Have fun, and keep living life... and remember that you're money, baby!

Monday, September 15, 2008

Dance Like You Mean It

You may have noticed that I have a link in the sidebar to iDance.net. No, it isn't yet another Apple "i" related bit of marketing ploy. It's actually a website where you can download instructional videos for dance moves, most of them Lindy. I'm not really promoting them, or anything, I just think its a good place to find dance moves. The truth is, I suck at Lindy. I wish I didn't, but it's a very hard dance to get into if your town doesn't have a large Lindy community. Raleigh has a somewhat reasonable dance community at large, but the Lindy subgroup is quite small. It doesn't help that all of the Lindy dancers have been doing it for years and have become a bit jaded toward dancing with beginners.

I started dancing Jitterbug swing, a dumbed down cousin of Lindy, about two and a half years ago. To be honest, I began literally the week after my girlfriend left me. She had been dancing various styles of dance since she was a child and, shortly before we broke up, thought it might be fun to go swing dancing with me since I had shown her the movie Swingers and mentioned that I had always wanted to learn how to dance like they did in the movie. If you haven't seen Swingers you MUST rent it. The best way to describe it is to say that it is a chick flick for guys. And if you are a male Generation Xer like me you have been one of the characters in the movie at some point in your life. I'd love to sit here and brag that I have been Trent, but let's face it... I've always been Mike. Now I'm just waiting for Heather Graham to start showing up at the Elk's Lodge so I can ask her to dance!

It seems pretty pathetic to admit now, but initially I wanted to learn how to Jitterbug not as part of my quest to change my life around, but rather to see if I could impress my girlfriend and maybe win back her affections. Since I haven't seen or heard from her in at least a year I'd have to say that the plan didn't go as I'd hoped.
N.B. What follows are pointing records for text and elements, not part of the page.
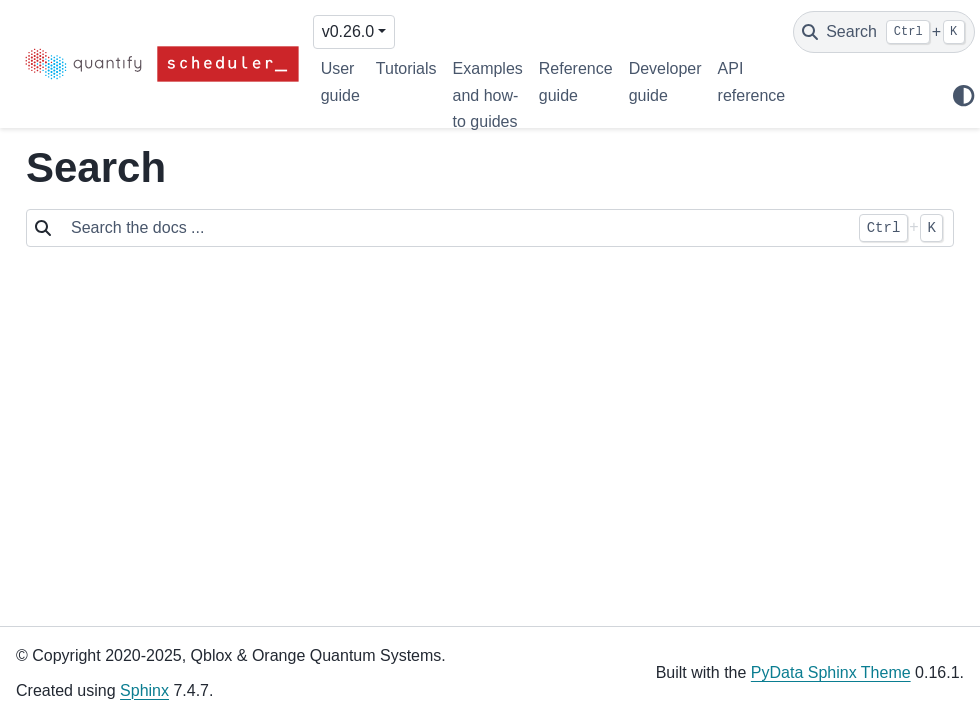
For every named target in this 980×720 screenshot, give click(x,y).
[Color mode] (963, 96)
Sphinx (144, 690)
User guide (340, 81)
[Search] (884, 32)
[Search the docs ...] (454, 228)
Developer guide (665, 81)
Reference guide (576, 81)
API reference (752, 81)
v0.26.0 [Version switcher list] (348, 31)
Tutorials (406, 68)
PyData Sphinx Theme (831, 672)
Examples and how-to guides (488, 95)
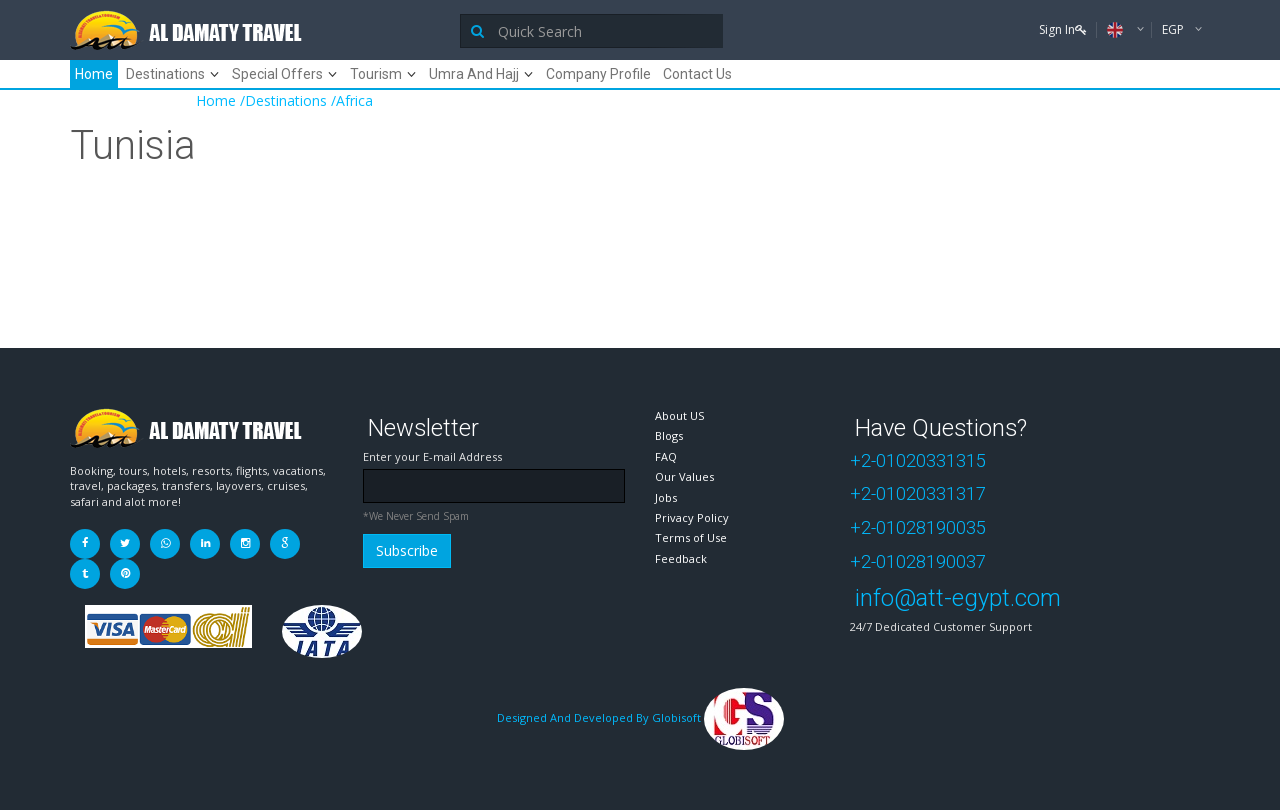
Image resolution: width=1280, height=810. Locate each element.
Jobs (666, 497)
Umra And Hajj (474, 74)
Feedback (681, 558)
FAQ (666, 456)
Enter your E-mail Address (432, 456)
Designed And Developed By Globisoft (640, 717)
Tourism (376, 74)
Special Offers (277, 74)
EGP (1174, 29)
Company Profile (598, 74)
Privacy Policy (692, 517)
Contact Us (697, 74)
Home (94, 74)
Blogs (669, 435)
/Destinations (283, 100)
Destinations (165, 74)
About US (679, 415)
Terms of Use (691, 537)
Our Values (684, 476)
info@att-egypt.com (958, 598)
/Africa (352, 100)
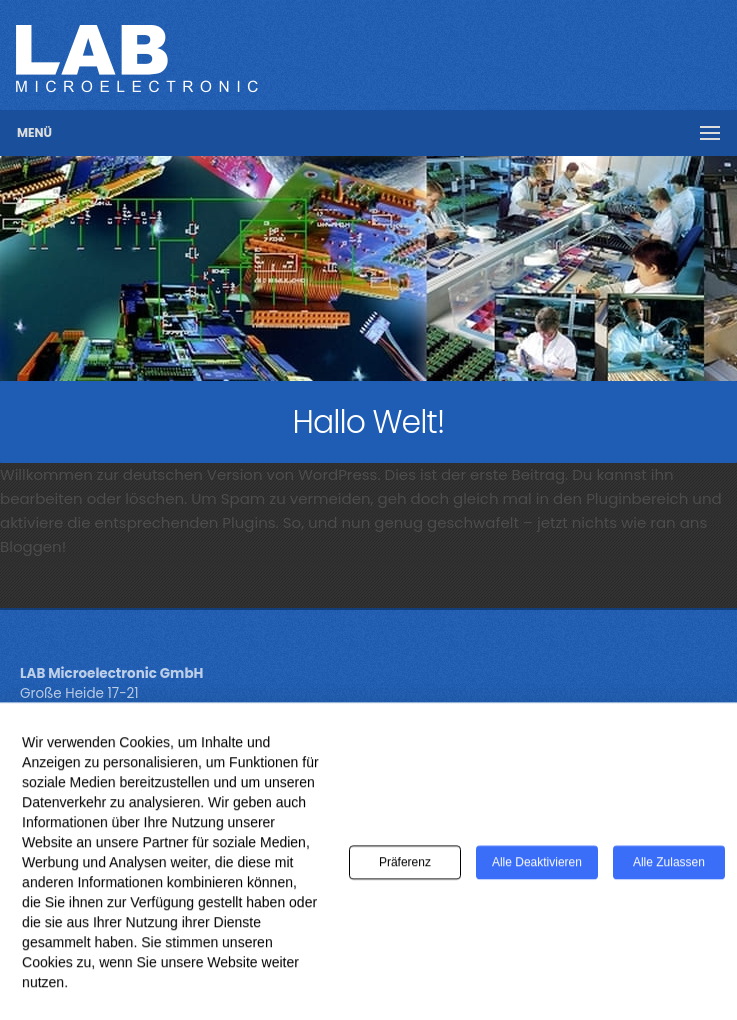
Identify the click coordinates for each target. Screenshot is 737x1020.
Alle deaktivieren (537, 868)
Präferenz (405, 868)
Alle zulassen (669, 868)
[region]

Somewhere along the way, however, swing dancing taught me that I could live my life alone again and not have to subject myself to the self-imposed prison of work, sleep, eat, work, sleep, eat that I had created for many of the last 10 years of my "life". Swing dancing gave me an outlet to at least be around other people and not have to stand on the sidelines, staring enviously at others as they lived and enjoyed life. No longer did I have to wish that I was good enough to be around other people, or blame myself for being a "failure" at something which I had never had the nerve to even attempt.

I think that's probably one of the big keys to being a Lifer: Working up the nerve to scream aloud, in the words of Peter Finch in Network, "I'M A HUMAN BEING, GODDAMNIT! MY LIFE HAS VALUE!" And don't just say it. Mean it. Believe it. Feel it. And then at least try to do something about it. It doesn't matter if you end up moving in the wrong direction, but you've got to start moving in a direction.

Have fun, and keep living life... or some approximation thereof!